Erstellt von Veronika Harzenmoser, Volketswil | |   Unsere Zeitung

Leserbrief zu «Schule setzt auf Quereinsteiger», Volketswiler Nachrichten vom 2. September 2022.

Es ist wie vorhergesagt: Alle Klassen haben eine «Lehrperson» gefunden. Schönreden ist "in". Die Medien verhalten sich ruhig oder bringen schön gefärbte Berichte von sogenannten «Erfolgsmomenten». Niemand fragt mehr, wie es dem händeringend und krampfhaft gesuchten fälschlich als Quereinsteiger benannten «Lehrpersonal» nun im Schulalltag geht. «Quereinsteiger» waren bis anhin Lehrpersonen, die auf dem zweiten Bildungsweg den Lehrerberuf von der Pike auf erlernen. Mit einem soliden jahrelangen Berufshintergrund, einer dreijährigen pädagogisch-didaktischen Ausbildung und Herzblut für das Weitergeben von Wissen und Kompetenzen leisten diese Personen hervorragende Arbeit. Vielen der unausgebildeteten Troubleshooter und Greenhorns aber fehlt dieser Rucksack. Ebenso wenig korrekt ist die Bezeichnung «Lehrer/in». In keiner Weise möchte ich den «Notnägeln» die guten Absichten und die Experimentierfreude, den Mut, das Engagement, den Arbeitseinsatz oder die Freude an Herausforderungen schmälern oder absprechen. Die Ansprüche an den Lehrerberuf steigen ständig und laufend sind Weiterbildungen für erfahrene Lehrpersonen auf verschiedenen Ebenen nötig, um die Anforderungen im Schulalltag bewältigen zu können. Klassenassistenten und ohnehin schon genügend belastete Klassenlehrpersonen werden nun zu Mentoring oder Coaching verurteilt oder verknurrt.

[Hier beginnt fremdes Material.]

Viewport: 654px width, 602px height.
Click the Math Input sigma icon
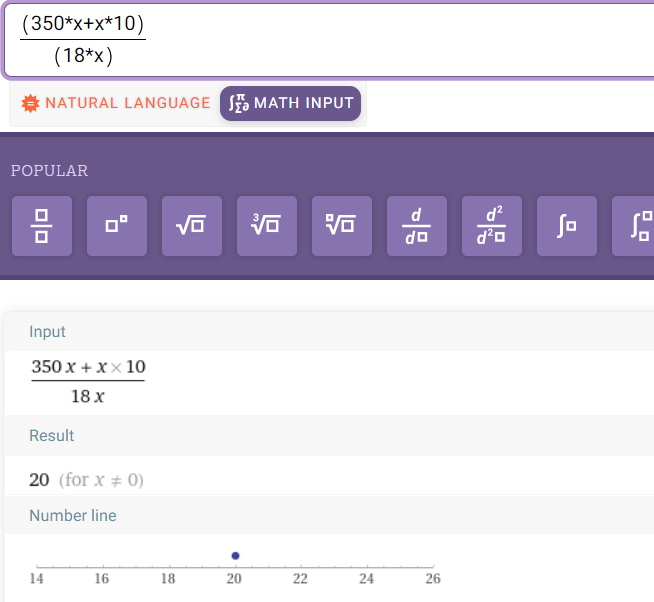238,103
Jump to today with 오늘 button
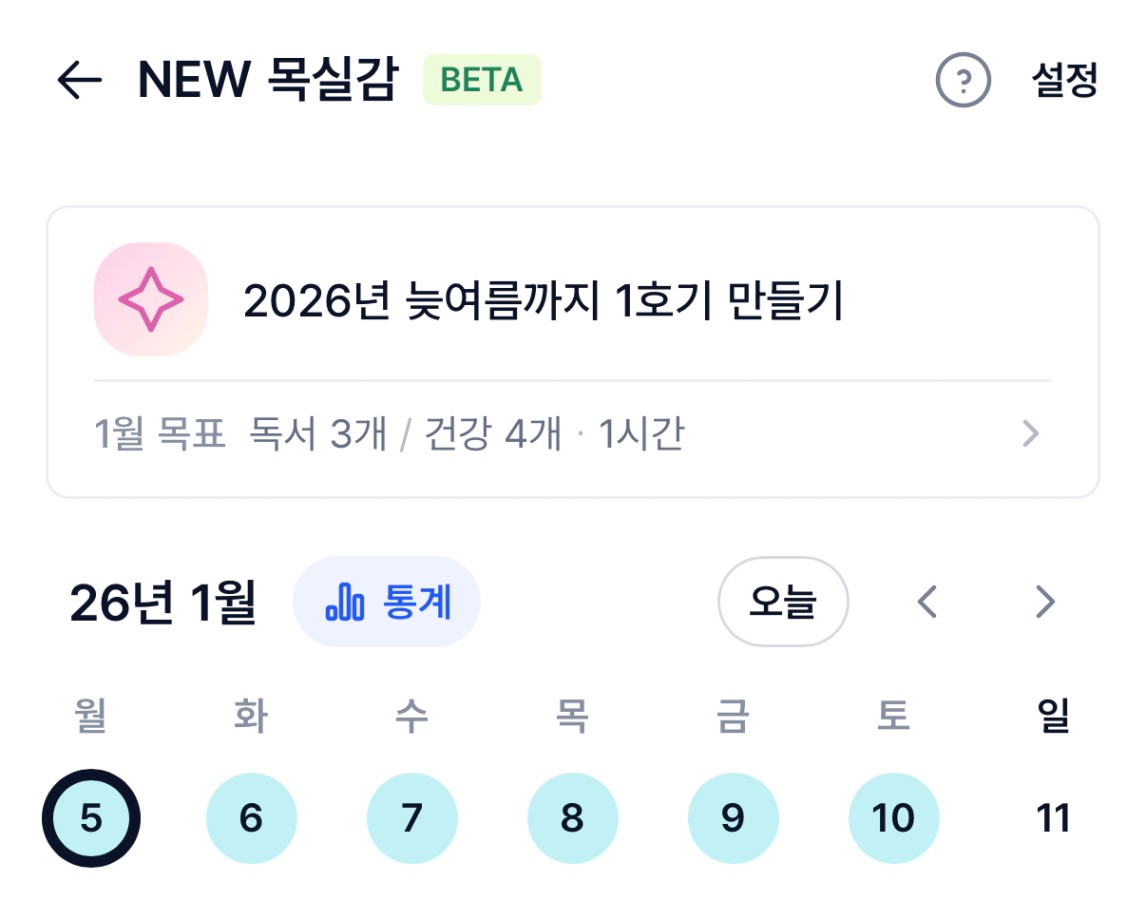1146x920 pixels. pos(783,603)
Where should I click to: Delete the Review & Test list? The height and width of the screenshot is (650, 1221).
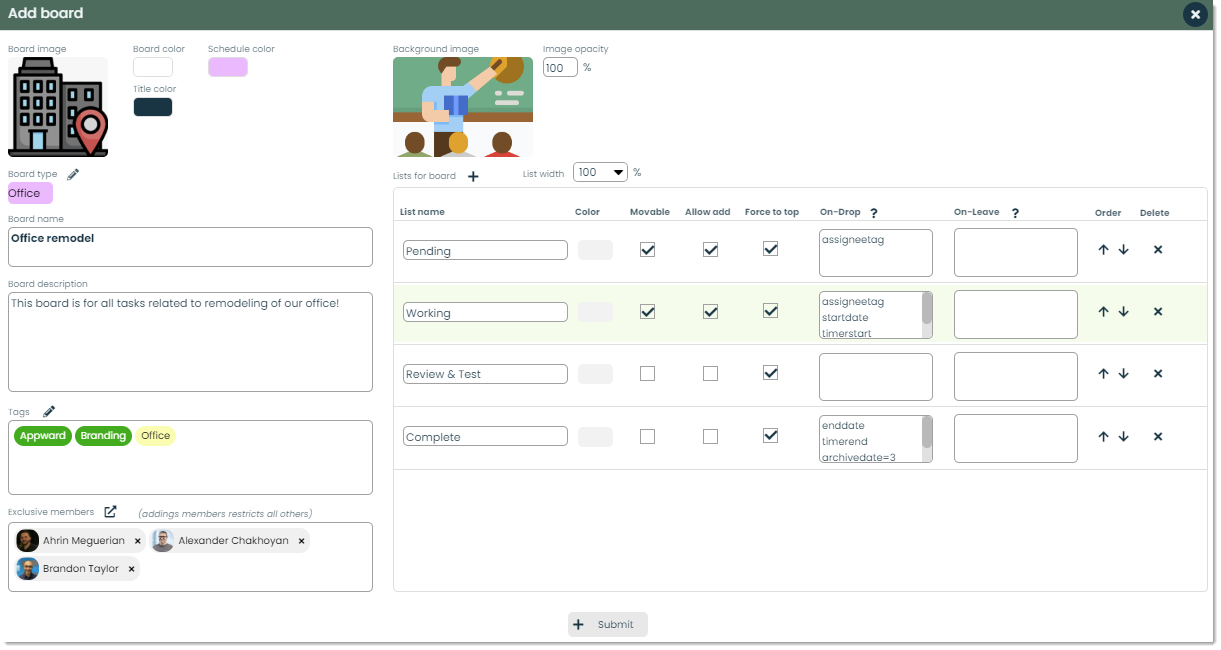pyautogui.click(x=1158, y=373)
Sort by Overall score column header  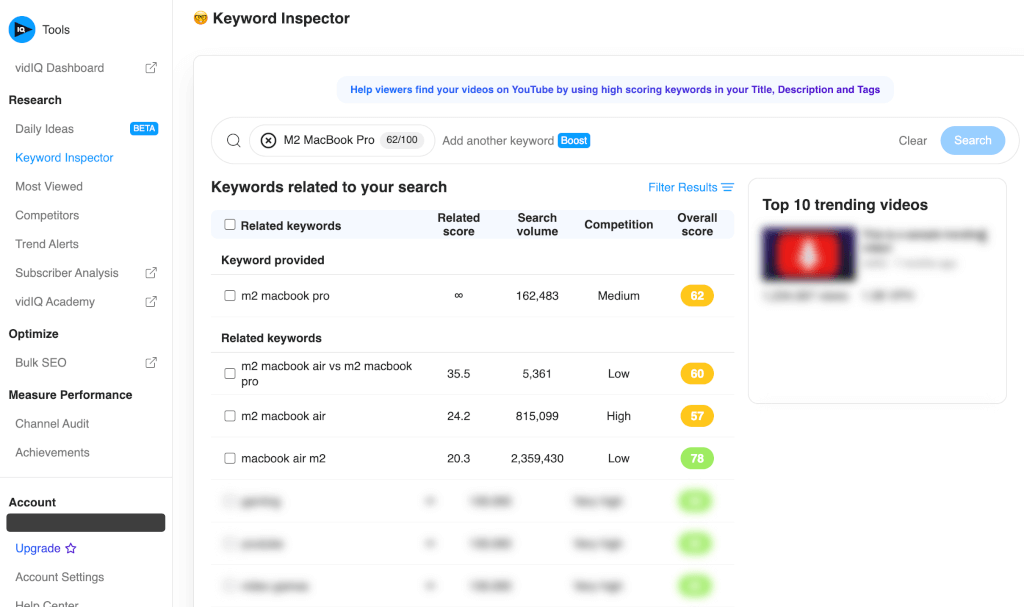(697, 225)
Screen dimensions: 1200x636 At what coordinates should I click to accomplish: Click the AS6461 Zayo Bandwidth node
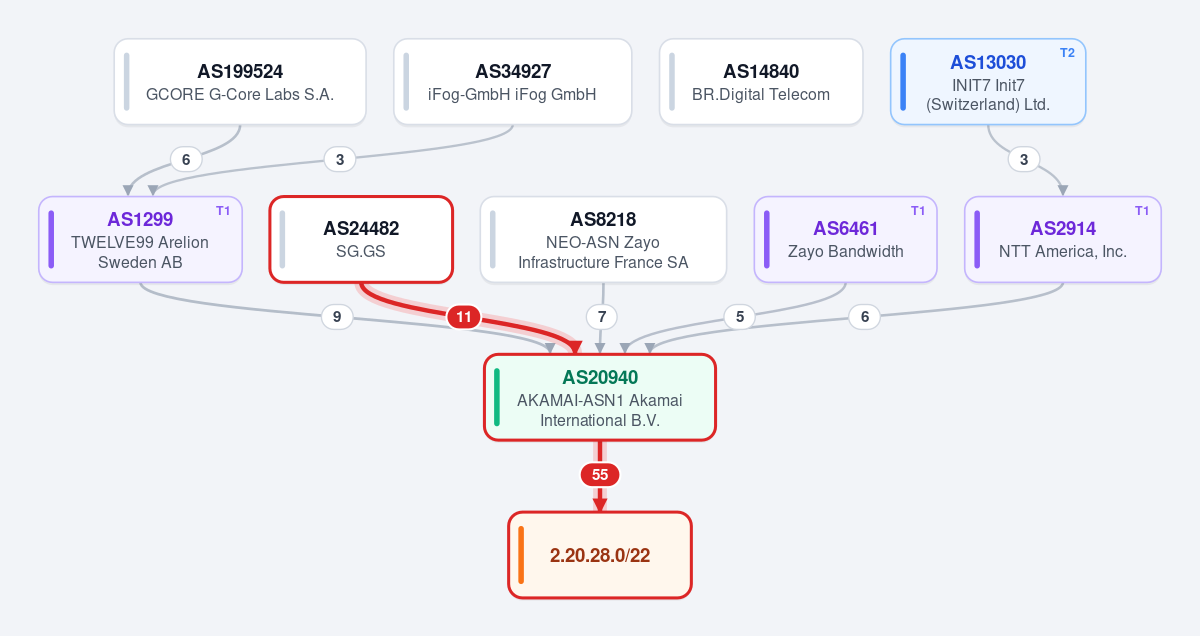click(x=846, y=239)
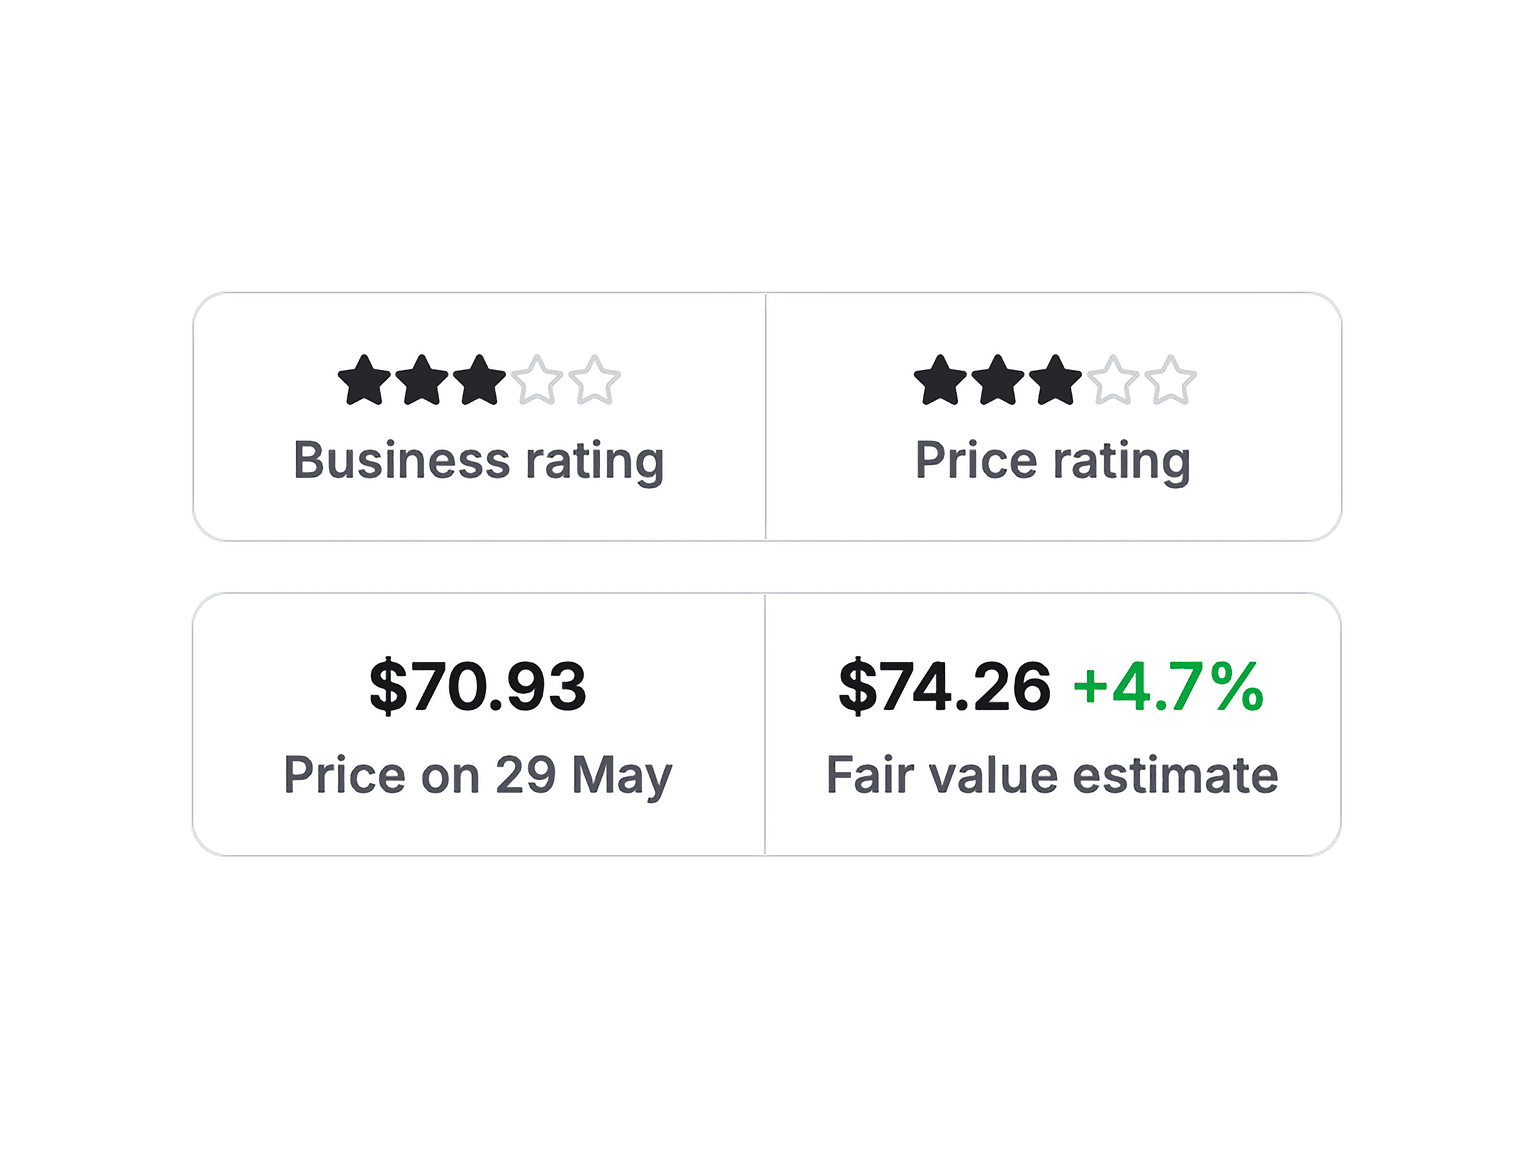This screenshot has height=1152, width=1536.
Task: Click the fifth empty star in Business rating
Action: click(x=595, y=381)
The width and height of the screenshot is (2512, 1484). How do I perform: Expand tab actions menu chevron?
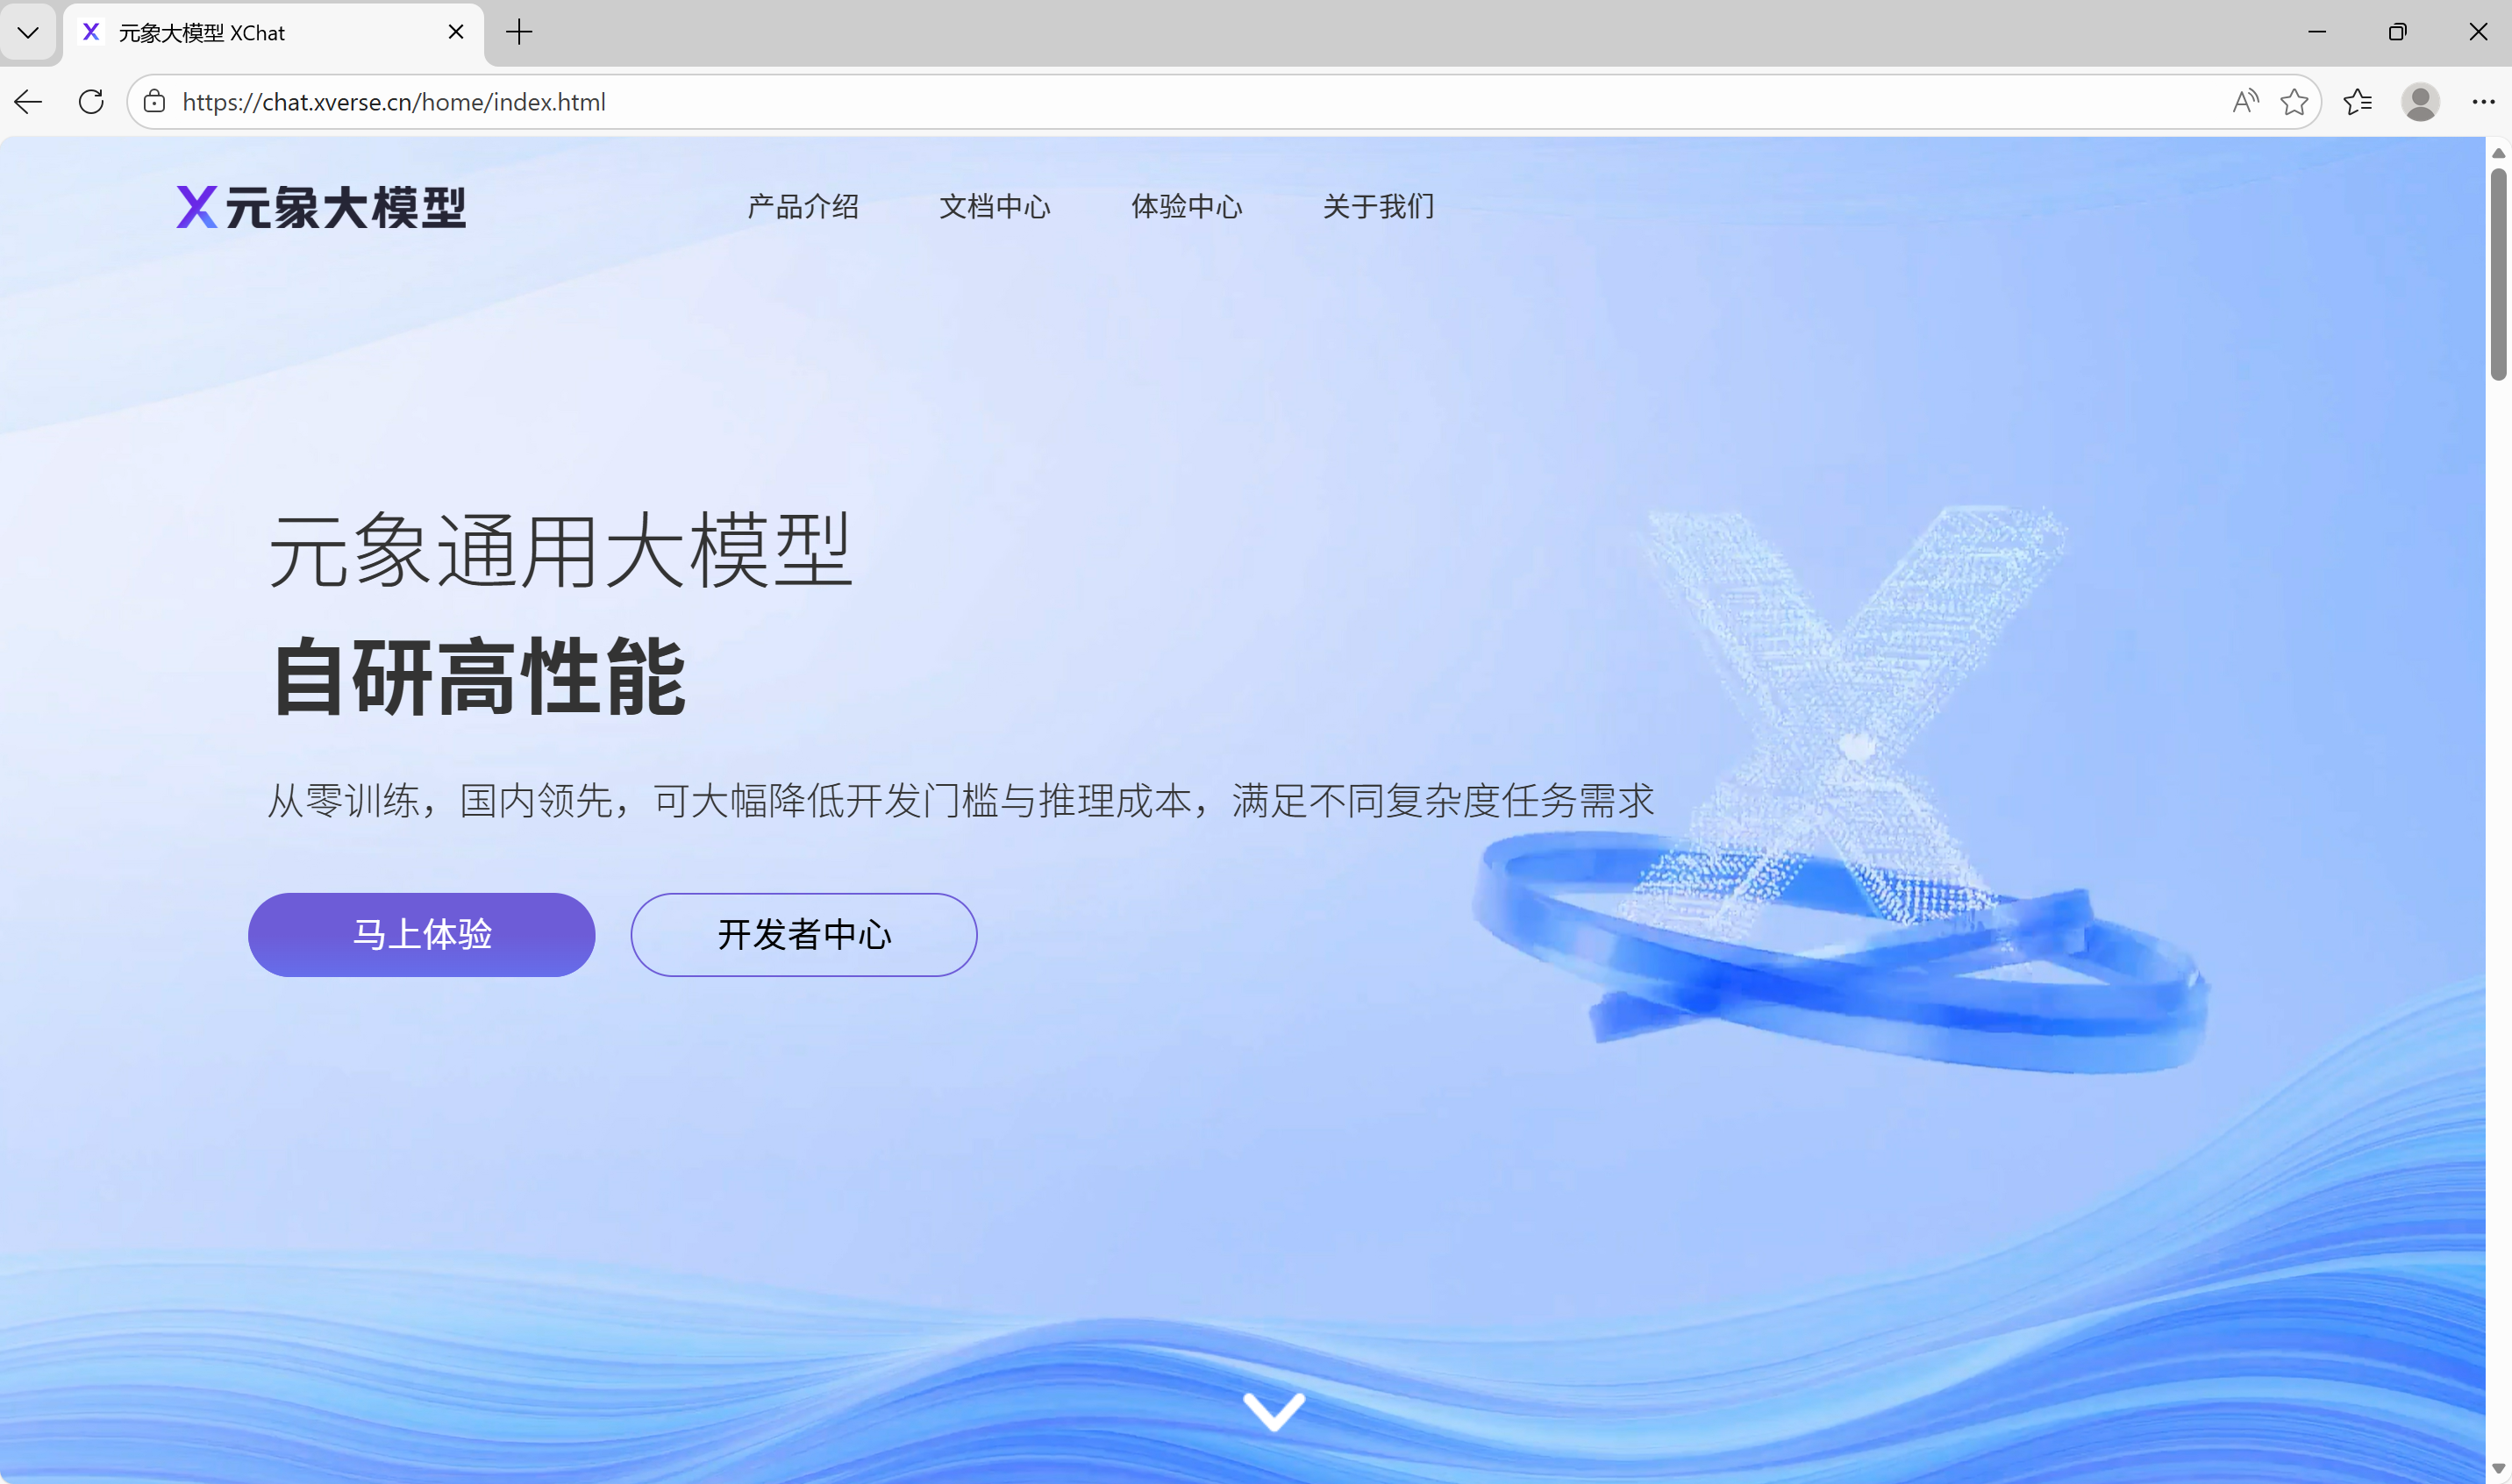tap(28, 32)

Wohin – frage ich mich – hat es die Zürcher Volksschule gebracht? Wen wundert es, wenn die Privatschulen boomen, wo Lehrermangel und hohe Fluktuationen Fremdwörter sind? Grund? Bessere Arbeitsbedingungen! Kleine Lerngruppen, genügend unterstützende Fachkräfte, hohe Schulqualität – ein Arbeitsplatz, der jedem Pädagogenherz die Möglichkeit gibt, so zu arbeiten, dass effizienter Unterricht ohne Störungen stattfinden kann und die Lernziele erreicht werden. Dafür nehmen Lehrpersonen gerne auch weniger Lohn in Kauf. Laut «Privatschulen Schweiz 21/22» gibt es 62 im Kanton Zürich, 43 im Rest der Schweiz. Und – unsere Bildungsdirektorin sieht keinen Handlungsbedarf. Viele junge Abgänger der Pädagogischen Hochschulen werfen nach kurzer Zeit aus Überforderung das Handtuch oder merken schnell, dass ein 100 Porzent Pensum in diesem Beruf ins Burnout führt. Volksschule bietet allen Kindern einen Lernort – und dem muss mit entsprechenden Arbeitsbedingungen Rechnung getragen werden. In der neuen Legislatur möchte unsere Schulbehörde unter anderem eine «bestmögliche Ausbildung der Kinder und eine hohe Attraktivität als Arbeitsgeberin» erreichen. Das geht meines Erachtens nur über grundlegende Änderungen der Arbeitsbedingungen: Kleine Klassen, temporäre Kleinklassen, geführt von Heilpädagogen für Kinder mit Sprach-, Verhaltens- oder Entwicklungsproblemen, viel mehr Zeit für den Unterricht, Autonomie in der Klassenführung, Abschaffung des Würgegriffs «Neuer Berufsauftrag».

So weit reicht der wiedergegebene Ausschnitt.